It's no secret in Denver that Cheesman Park and the Denver Botanic Gardens sit on land that once served as cemetery grounds.
Mount Prospect Cemetery opened on the 160-acre site in 1858. In 1865, 40 acres of the cemetery became Mount Calvary, a burial place for Catholics. In 1872, Congress decreed that the site of Mount Prospect was technically federal land. The land was sold to the City of Denver with the provision that it always serve as a cemetery. In 1873, the cemetery became known as Denver City Cemetery.
By the 1880s, the City of Denver was pleading with Congress to change the status of the land from cemetery to park land. On January 25, 1890, Congress acceded to their demands, and Denver City Cemetery became Congress Park.
In 1893, the task of moving 5,000 graves began under the management of undertaker E. P. McGovern. Due to mishandling of the project (including allegations of dismembering corpses so they could be placed in child-sized coffins), McGovern was famously dismissed before all of the graves could be relocated.
Denver Mayor Robert W. Speer, a proponent of the City Beautiful movement of the early 1900s, looked to beautify Congress Park, but claimed the City did not have the funds to do so. He encouraged benefactors to donate, but didn't have any success until the widow and children of Walter Scott Cheesman (1838-1907) came forward with $100,000 for a park pavilion. Hence, the park became known as Cheesman Park.
In 1950, the City of Denver successfully persuaded the Catholic Archdiocese of Denver to deed the Mount Calvary land back to the City. While a city botanic garden was originally planned for construction in City Park, it was relocated on the Mount Calvary site. The Denver Botanic Garden was dedicated in 1966.
Want to learn more? May we suggest the following from DPL's Western History/Genealogy Department:
Howdy, Jai! The short answer is that the western half was pretty much the size of Cheesman today, and the Eastern half was the same size but arranged in a different way. This map lists the different areas - if you can locate the general area Cheesman is in now, you'll see its "Old City Cemetery" and surrounding areas.
Where were the remains moved to?
I'm from Denver -lived there since the 40's street cars on the street then---there was no hi-25...no 225- ...no hi -70...Federal Blvd was a 2 lane road to Boulder..downtown was where folks shopped on Sat. there were no malls,very little crime...when hippies began the stock show cowboys gave the hippies a hair cut with sheep sheers. winter were cold..always a beautiful city...down town was a place to ice skate..go to family events..nativity was in front of civic center.
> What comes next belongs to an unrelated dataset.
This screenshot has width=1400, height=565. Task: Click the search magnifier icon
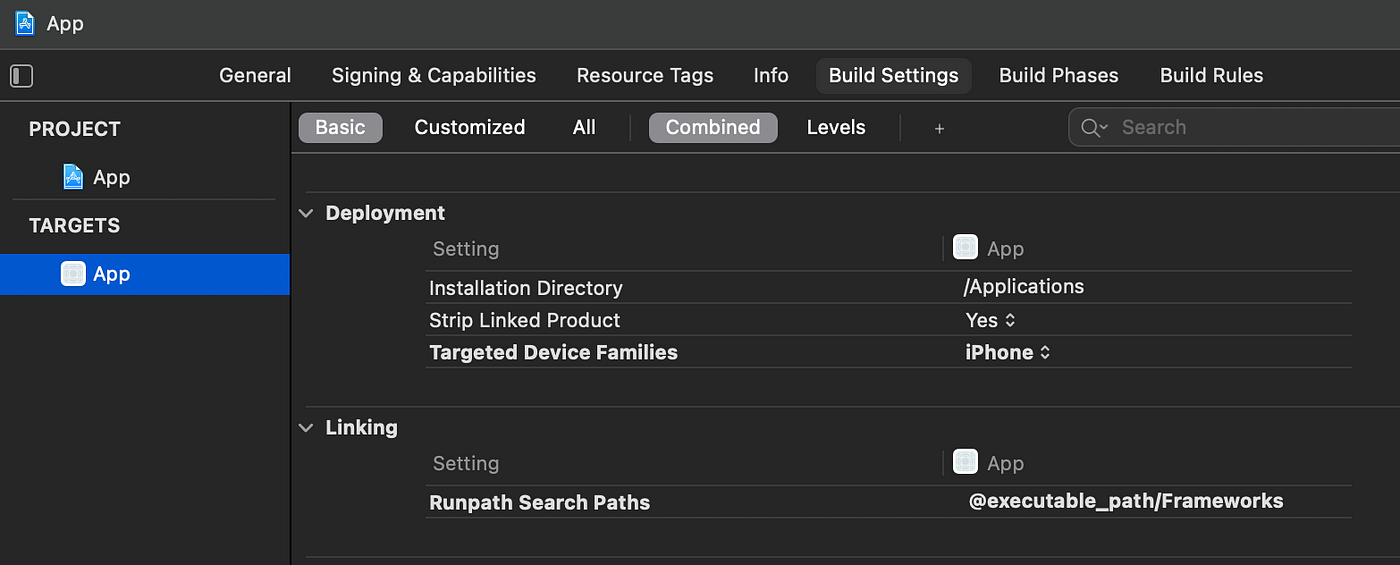[1094, 128]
REALLY LOVED LIVING THERE ---IT IS MISSED.. ttraffic got bad and we retired and our kids grew up and every one moved away. we have gret memories there..THANK YOU DENVER.
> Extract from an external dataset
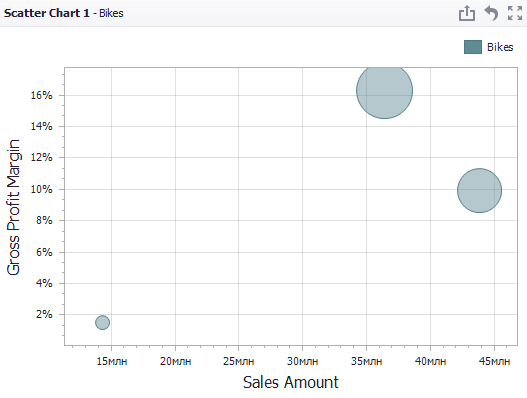Click the export icon in the header
This screenshot has height=398, width=527.
[467, 13]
I miss my daily Denver post..we had 6 channels on tv..one for kids...one for education..one for entertainment,soap operas...nightly news..kimn,koa WE DID NOT PAY FOR TV..RELIGIOUS STATION.-WE PREAYED IN SCHOOL-SALUTED OUR FLAG.SERVED OUR COUNTRY..RESPECTED OUR POLICE..NO GUNS IN SCHOOL...HAD A DRESS CODE. MUCH MORE..
Raised in the Denver area. Wadsworth ended at Hampden, then a dirt road. Played in the Waterton Canyon. We shopped downtown Denver with your sunday best cloths, white gloves and hats. Larimer St. was pawn shops and a place to be out of by dark. I-25 was the valley highway and the Boulder turnpike was a toll road. At Halloween you were given homemade goodie with no worries. Ohhh the good old days!!
Thanks for taking us down memory lane, Munich!
I lived at 11th & Vine St. as a child in the 50's adjacent to the current Botanic Gardens site. We played as kids in that whole abandon cemetary, and if you think everyone got moved ... well, we used to find and trip over bones and other "trinkets" all the time. Never got scared or felt haunted though.
Unfortunately, the link above is a dead end now. Could you please tell me if Silas Soule was originally buried in what is now cheesman park?
According to Silas Soule : a short, eventful life of moral courage by Tom Bensing, he was buried at Mount Prospect, which is now Cheesman. His current grave can still be visited at Riverside.
With equipment that can show under ground as they make passes over an area of ground, why can't they still look for bodies buried under Cheeseman Park? Seems wrong and disrespectful to leave the bodies there.